→ **To be done**:
Present the records from the line with "Where should I click to: Click the open" up to and including the line with "coord(188,46)" as a Markdown table with the columns Row and Line, numbering each row and omitting blank lines.

*** Dataset content ***

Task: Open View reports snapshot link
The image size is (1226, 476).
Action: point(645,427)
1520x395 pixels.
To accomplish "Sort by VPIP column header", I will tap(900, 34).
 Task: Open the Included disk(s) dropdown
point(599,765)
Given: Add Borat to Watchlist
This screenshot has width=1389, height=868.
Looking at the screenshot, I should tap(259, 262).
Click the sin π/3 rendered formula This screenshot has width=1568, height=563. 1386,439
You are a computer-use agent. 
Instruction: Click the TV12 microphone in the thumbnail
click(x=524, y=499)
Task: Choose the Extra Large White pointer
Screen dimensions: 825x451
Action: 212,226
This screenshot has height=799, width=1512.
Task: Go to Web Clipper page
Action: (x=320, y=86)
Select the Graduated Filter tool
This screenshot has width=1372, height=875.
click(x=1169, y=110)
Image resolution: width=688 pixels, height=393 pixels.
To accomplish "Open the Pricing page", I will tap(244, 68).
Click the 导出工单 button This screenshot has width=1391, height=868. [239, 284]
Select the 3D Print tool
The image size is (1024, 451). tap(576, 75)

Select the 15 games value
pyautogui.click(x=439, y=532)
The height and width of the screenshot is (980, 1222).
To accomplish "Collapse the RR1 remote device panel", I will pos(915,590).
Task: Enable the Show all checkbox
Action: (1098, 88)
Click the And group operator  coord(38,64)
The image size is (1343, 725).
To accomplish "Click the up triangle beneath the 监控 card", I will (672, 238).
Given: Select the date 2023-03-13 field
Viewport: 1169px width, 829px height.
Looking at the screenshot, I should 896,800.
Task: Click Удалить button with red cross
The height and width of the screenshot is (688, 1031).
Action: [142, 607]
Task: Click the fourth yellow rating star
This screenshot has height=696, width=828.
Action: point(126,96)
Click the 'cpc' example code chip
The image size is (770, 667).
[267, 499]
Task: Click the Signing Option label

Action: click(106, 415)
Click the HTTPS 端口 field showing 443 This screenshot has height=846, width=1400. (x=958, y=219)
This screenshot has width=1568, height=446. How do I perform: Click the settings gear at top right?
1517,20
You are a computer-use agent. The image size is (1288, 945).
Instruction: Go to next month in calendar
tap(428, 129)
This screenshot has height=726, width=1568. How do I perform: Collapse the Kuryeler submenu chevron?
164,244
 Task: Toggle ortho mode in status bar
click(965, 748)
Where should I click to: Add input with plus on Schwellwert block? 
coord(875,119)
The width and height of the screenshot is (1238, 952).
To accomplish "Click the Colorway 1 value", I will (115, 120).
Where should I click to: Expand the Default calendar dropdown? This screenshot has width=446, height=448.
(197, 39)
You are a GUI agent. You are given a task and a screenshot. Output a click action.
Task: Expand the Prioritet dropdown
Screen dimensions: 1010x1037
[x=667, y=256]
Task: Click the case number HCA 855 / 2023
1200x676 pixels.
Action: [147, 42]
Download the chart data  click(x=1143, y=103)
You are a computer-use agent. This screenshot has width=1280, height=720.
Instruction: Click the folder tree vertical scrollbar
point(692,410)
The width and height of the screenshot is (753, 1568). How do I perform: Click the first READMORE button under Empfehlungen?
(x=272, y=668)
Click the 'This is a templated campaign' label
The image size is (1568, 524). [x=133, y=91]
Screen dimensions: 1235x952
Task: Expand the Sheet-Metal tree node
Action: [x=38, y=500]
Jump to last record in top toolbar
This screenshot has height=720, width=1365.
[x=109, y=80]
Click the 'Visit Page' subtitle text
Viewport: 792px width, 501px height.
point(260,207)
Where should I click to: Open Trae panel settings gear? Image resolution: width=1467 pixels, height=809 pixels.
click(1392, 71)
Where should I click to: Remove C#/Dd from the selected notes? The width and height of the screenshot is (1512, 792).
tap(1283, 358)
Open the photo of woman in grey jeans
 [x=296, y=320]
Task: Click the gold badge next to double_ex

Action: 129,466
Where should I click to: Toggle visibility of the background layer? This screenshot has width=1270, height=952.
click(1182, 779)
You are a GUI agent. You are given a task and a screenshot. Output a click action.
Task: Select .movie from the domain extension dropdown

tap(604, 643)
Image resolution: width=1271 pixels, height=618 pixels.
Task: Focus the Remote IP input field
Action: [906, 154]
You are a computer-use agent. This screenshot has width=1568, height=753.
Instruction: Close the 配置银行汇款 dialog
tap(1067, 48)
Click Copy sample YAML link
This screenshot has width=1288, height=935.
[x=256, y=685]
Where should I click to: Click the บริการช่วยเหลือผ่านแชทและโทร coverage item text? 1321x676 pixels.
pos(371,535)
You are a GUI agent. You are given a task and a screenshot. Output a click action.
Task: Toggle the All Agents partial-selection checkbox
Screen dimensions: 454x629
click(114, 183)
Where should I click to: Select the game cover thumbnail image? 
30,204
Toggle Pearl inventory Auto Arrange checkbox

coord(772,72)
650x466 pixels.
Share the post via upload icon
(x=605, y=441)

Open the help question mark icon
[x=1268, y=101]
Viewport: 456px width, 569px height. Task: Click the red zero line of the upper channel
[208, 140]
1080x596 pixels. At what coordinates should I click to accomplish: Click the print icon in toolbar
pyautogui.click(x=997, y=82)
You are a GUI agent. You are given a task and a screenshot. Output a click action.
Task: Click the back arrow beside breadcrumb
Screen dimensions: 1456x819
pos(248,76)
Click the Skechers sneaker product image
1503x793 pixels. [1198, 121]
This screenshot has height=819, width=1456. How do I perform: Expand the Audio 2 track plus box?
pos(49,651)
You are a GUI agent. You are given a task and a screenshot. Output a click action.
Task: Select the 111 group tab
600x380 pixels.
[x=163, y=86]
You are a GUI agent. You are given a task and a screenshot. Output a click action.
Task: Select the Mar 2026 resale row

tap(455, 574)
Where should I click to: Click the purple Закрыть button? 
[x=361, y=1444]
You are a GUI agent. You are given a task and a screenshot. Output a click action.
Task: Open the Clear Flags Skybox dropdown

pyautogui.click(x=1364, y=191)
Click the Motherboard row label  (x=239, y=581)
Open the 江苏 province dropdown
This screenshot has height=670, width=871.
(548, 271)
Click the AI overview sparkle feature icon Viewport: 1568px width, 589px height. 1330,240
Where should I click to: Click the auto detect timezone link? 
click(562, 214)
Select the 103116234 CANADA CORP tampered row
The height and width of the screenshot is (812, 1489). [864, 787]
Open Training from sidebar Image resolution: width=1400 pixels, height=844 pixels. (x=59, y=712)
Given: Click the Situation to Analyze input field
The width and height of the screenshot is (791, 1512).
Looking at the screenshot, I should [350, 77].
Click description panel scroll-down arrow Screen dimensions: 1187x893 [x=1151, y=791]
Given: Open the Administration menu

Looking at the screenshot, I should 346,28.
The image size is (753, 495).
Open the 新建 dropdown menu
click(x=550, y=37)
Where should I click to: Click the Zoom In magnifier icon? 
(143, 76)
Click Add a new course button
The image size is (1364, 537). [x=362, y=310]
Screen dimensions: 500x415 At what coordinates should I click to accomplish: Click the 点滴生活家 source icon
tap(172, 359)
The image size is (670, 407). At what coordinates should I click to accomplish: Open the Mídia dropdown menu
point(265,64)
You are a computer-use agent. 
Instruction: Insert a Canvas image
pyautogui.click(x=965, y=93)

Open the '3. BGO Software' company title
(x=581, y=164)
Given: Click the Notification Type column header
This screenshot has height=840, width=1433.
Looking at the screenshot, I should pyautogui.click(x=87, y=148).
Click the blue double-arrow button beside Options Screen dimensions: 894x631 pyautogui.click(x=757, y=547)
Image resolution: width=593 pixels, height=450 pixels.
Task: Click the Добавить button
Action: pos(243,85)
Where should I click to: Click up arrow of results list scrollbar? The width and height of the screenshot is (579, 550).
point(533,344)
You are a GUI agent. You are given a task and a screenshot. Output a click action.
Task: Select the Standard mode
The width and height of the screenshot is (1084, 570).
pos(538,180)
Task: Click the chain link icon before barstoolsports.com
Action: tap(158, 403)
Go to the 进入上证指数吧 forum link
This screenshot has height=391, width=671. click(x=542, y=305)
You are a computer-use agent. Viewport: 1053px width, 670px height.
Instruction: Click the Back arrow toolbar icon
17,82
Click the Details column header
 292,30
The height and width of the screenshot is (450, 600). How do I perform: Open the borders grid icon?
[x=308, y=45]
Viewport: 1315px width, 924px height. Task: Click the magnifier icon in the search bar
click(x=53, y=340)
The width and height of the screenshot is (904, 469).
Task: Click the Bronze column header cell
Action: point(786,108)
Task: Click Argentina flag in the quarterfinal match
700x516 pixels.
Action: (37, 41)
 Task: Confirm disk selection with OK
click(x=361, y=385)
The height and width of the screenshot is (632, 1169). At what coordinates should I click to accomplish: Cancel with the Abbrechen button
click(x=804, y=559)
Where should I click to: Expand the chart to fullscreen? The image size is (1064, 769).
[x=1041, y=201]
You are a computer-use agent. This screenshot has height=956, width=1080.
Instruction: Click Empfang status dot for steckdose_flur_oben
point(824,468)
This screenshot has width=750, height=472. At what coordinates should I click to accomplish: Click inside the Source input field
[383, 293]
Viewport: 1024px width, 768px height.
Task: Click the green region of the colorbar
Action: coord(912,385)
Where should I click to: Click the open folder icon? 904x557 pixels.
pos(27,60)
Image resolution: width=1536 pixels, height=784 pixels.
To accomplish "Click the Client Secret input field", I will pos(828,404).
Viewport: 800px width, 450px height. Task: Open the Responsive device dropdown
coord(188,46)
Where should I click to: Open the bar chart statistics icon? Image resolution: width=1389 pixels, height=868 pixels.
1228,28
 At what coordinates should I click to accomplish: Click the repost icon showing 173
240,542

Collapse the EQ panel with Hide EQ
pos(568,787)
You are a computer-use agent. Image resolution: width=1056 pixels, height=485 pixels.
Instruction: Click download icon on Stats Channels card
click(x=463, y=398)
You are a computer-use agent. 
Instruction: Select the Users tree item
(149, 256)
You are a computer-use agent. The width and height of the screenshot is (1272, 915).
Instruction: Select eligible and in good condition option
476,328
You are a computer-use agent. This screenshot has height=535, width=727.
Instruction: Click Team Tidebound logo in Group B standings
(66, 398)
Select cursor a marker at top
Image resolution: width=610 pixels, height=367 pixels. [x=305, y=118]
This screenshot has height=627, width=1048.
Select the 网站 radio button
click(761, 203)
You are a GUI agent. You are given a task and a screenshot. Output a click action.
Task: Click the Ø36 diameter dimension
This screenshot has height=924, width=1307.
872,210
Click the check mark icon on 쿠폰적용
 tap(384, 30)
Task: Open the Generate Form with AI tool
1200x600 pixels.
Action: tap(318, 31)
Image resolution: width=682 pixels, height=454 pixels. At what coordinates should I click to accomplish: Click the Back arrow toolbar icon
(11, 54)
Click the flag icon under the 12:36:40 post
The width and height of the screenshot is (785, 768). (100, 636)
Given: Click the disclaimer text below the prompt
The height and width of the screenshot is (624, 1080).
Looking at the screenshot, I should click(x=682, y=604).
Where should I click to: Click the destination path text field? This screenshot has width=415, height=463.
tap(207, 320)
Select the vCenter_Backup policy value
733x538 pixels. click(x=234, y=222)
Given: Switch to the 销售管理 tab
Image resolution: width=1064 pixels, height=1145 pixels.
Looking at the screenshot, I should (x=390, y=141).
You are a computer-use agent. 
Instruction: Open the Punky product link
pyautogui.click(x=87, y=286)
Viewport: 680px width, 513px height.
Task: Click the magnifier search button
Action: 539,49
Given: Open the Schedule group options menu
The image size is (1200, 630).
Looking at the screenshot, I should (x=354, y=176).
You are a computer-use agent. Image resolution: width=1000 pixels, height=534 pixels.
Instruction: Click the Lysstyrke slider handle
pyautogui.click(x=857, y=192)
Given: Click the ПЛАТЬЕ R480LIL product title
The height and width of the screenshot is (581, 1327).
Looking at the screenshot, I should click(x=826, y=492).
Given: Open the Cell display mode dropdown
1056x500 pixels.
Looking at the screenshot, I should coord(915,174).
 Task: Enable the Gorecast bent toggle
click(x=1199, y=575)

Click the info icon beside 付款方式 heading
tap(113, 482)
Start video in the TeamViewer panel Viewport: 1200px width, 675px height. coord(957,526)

***

→ **Reply to the task**:
| Row | Line |
|---|---|
| 1 | Where should I click to: Click the open folder icon? 904x557 pixels. |
| 2 | pos(27,60) |
| 3 | Image resolution: width=1536 pixels, height=784 pixels. |
| 4 | To accomplish "Click the Client Secret input field", I will pos(828,404). |
| 5 | Viewport: 800px width, 450px height. Task: Open the Responsive device dropdown |
| 6 | coord(188,46) |